[Begin Quoted text]

1. Getting Started
This page covers the essential setup required for both the Data Owner (DO) and the Data Scientist (DS) to join the secure, distributed data science ecosystem.
1.1 Data Owner (DO) Setup: Hosting the Datasite
The DO prepares their machine to securely host the data and the RDS Dashboard.
| Step | Instruction | Command/Action |
|---|---|---|
| Install CLI | Install the SyftBox Command Line Interface for client interaction. | curl -fSL https://syftbox.net/install.sh | sh |
| Authenticate | Log in with your email to receive an OTP and obtain your refresh token. | cat ~/.syftbox/config.json |
| Deploy Dashboard | Run the RDS-Dashboard Docker container, using your email and token as environment variables. | See DO Quickstart for the full Docker command. |
| Access Dashboard | Verify the dashboard is running. | Navigate to localhost:8000 |
| Upload Data | Create a dataset container by uploading your private data and accompanying mock data. | Dashboard > Datasets > Add a Dataset |
1.2 Data Scientist (DS) Setup: Preparing the Client
The DS prepares their local development environment for writing and submitting Federated Learning jobs.

[End Quoted text]
[Begin Records shown]

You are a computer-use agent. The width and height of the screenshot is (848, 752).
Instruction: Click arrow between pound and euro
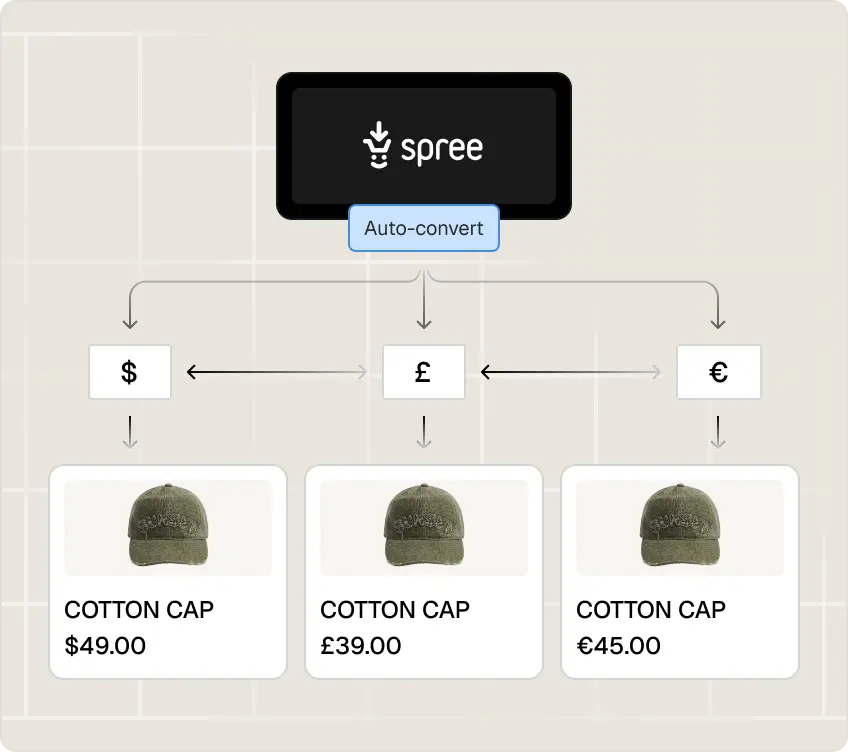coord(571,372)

[End Records shown]
[Begin Records shown]

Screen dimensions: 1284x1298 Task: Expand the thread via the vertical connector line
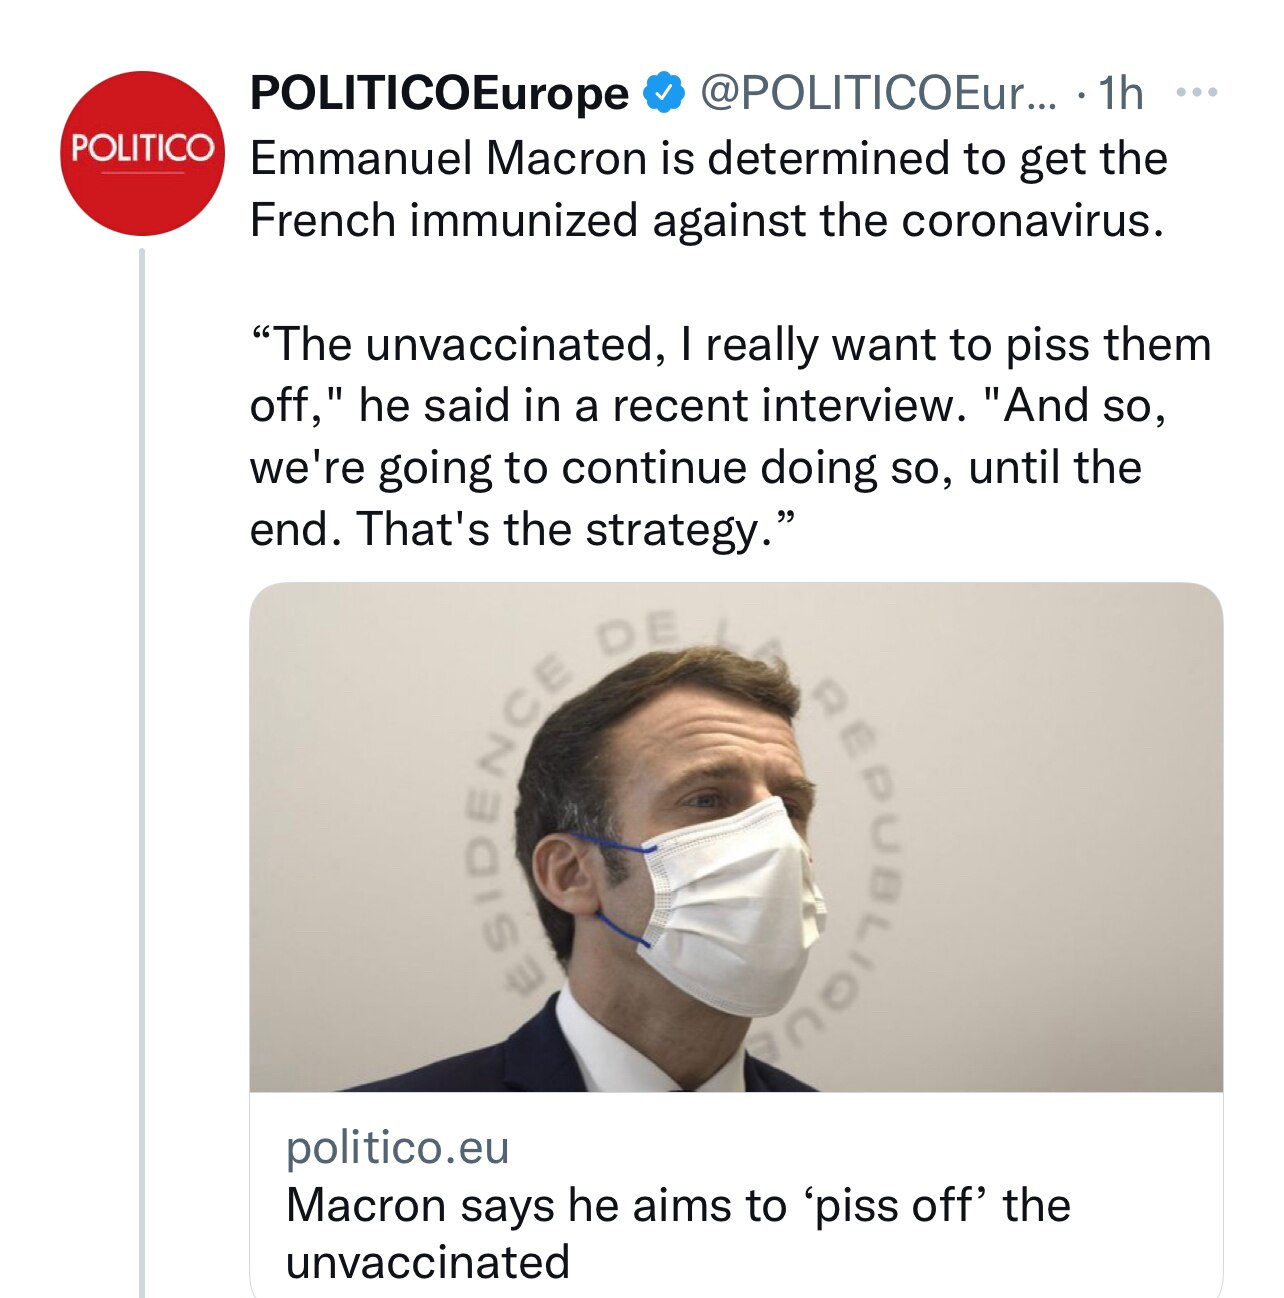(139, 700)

[End Records shown]

● Brief A
Answer these questions from the getting-started page:
(i) Where does the Data Owner go to check that the dashboard is running?
(ii) Which command is given for the Authenticate step?
(iii) What does the Data Scientist prepare the local development environment for?
● Brief B
Transcribe the getting-started page, starting with "1. Getting Started" and going on through "data science ecosystem.".
The material that comes after the getting-started page is a separate set and is unrelated to it.

● Task output A
(i) localhost:8000
(ii) cat ~/.syftbox/config.json
(iii) Writing and submitting Federated Learning jobs.

● Task output B
1. Getting Started
This page covers the essential setup required for both the Data Owner (DO) and the Data Scientist (DS) to join the secure, distributed data science ecosystem.